We insulated and painted the walls and ran conduit for a new sub-panel;

























Then the toys moved in 
























The wheeled armada, ready for battle;














The wall of tools, complete with air tool and vise grip rack, as suggested by Bob and Rog02 here;
http://www.homemodelenginemachinist.com/index.php?topic=1457.0






Just have to fish some wire, insulate the ceiling and we'll be all set for winter ;D

-Kevin.


----------



## wareagle (Nov 8, 2008)

Looks like you did well! I am sure you will have many hours of enjoyment out there!!


----------



## Paula (Dec 5, 2008)

Wow, Kevin! Lots o' tools there, lots o' tools -- and now with a decent home.

I'm happy for you (and, let's face it, a little envious!)

Paula (who can stand in the middle of her shop and lay a hand on every machine :-\)


----------



## Brass_Machine (Dec 5, 2008)

Nice!

Eric


----------



## Maryak (Dec 6, 2008)

Kevin,

It's a real pleasure to see another tool freak in action. 
	

	
	
		
		

		
		
	


	




I am only envious that my collection is smaller than yours 
	

	
	
		
		

		
		
	


	







Best Regards
Bob


----------



## kustomkb (Jul 21, 2009)

Thanks guys and Gal!

I finally got my sub-panel in and insulated the ceiling.


























































Should have plenty of light and the lathe lighting is on its own switch as well as the coolant pump. 

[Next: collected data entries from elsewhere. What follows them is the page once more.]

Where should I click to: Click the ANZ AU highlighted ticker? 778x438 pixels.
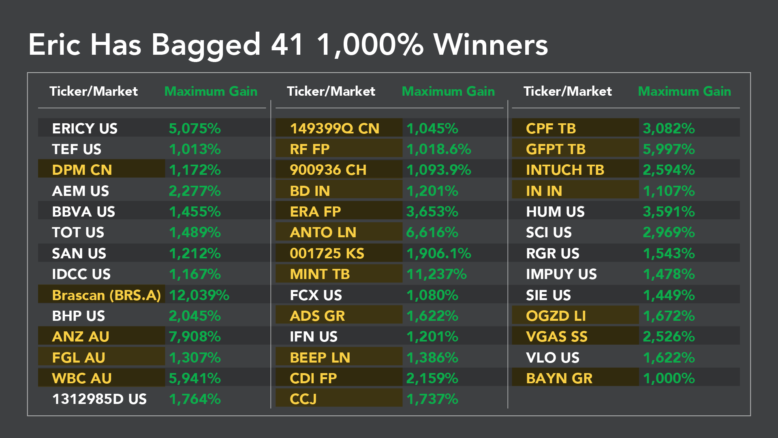(81, 337)
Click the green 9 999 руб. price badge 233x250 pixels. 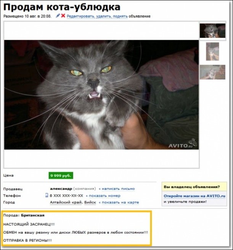(61, 176)
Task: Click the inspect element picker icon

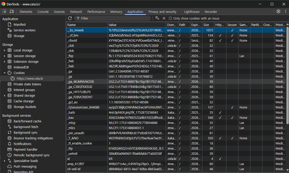Action: (x=4, y=12)
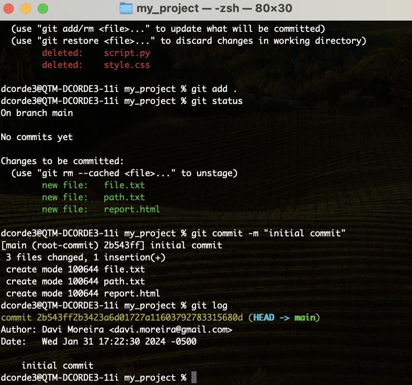412x385 pixels.
Task: Click the "git status" command text
Action: (217, 101)
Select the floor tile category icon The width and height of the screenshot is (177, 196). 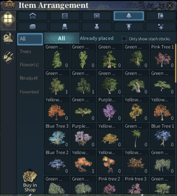point(97,16)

The shop is now cooler than the main floor of the house :

And shouldn't take much to heat in the winter. I also put in wire and junction boxes to add infra red heat in the future.

Cheers,

Kevin.


----------



## ksouers (Jul 22, 2009)

Wow, Kev! That's a huge difference!

Looks much more comfortable and definitely brighter. So much for the cave look.

So, where's the rocking chair ;D


The other Kevin


----------



## vlmarshall (Jul 22, 2009)

Hey, I just noticed the _Choplifter_ and _Galaxian_ marquees in the window. Show off some more of your toys, quit holding out! ;D


----------



## myrickman (Jul 25, 2009)

Nice work! Hey check out your local electrical codes on grounding a sub-feed panel. Over a certain distance, you may need a separate ground spike driven in the ground by the building.....


----------



## Maryak (Jul 25, 2009)

Kevin,

Now that's a shop :bow: :bow:

Best Regards
Bob


----------



## Thad Swarfburn III (Oct 26, 2009)

Nice to see you're well-equipped with hammers - the Important Tool.

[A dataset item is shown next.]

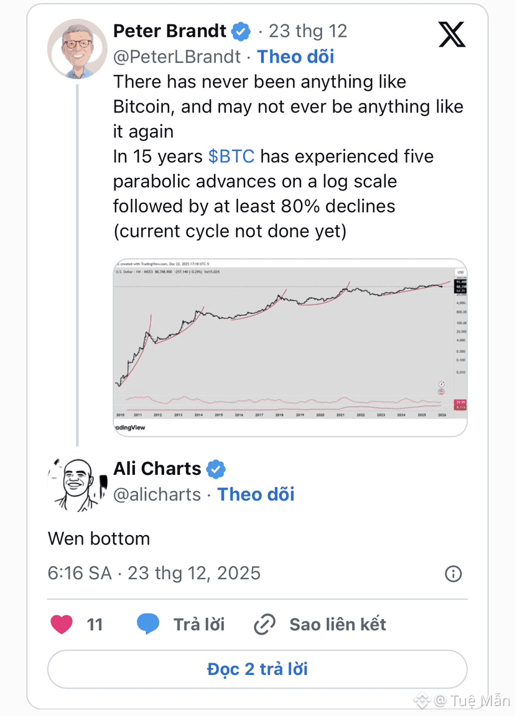The image size is (515, 716).
Task: Click the Ali Charts display name
Action: point(157,469)
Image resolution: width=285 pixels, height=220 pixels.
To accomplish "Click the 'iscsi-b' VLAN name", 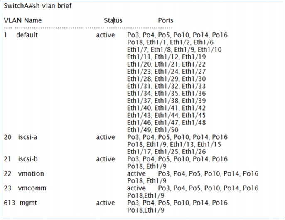I will [x=27, y=159].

Seriously jealous of the space you have here, I'll have to post pics of my 10x10.

Matt


----------



## tel (Oct 26, 2009)

Very impressive, AND you got more hammers than me (didn't think that was possible)


----------



## kustomkb (Nov 2, 2009)

Thanks alot fellows!



> I just noticed the Choplifter and Galaxian marquees in the window



Unfortunately they are just the marquee's. I would like a pinball machine tho'



> Hey check out your local electrical codes on grounding a sub-feed panel



Thanks, we are okay grounding to the main.



> AND you got more hammers than me



Oh I have a few more which didn't fit on the wall.  A bit ridiculous but a man needs his tools. And I still don't have any sledge hammers. 


The temperature is starting to dip and my 220 construction heater gets the shop comfy in only a couple minutes. I'm glad I doubled up on the ceiling insulation.


----------



## putputman (Nov 2, 2009)

Kevin, that is one nice "man cave". You seem to be very well equipped also. I'll bet you will spend a lot of time in there this winter. Minnesota is probably just as cold as your area so I can appreciate a warm shop. I have about a 200 yard walk between my house and my shop. Just far enough to wake you up in the morning.

I notice you have a small baby bed on the work bench. Been through that project with my grand daughter also. Makes it all worth while.


----------



## kustomkb (Nov 4, 2009)

Thanks Arv,

I was almost looking forward to winter just to see how it would perform.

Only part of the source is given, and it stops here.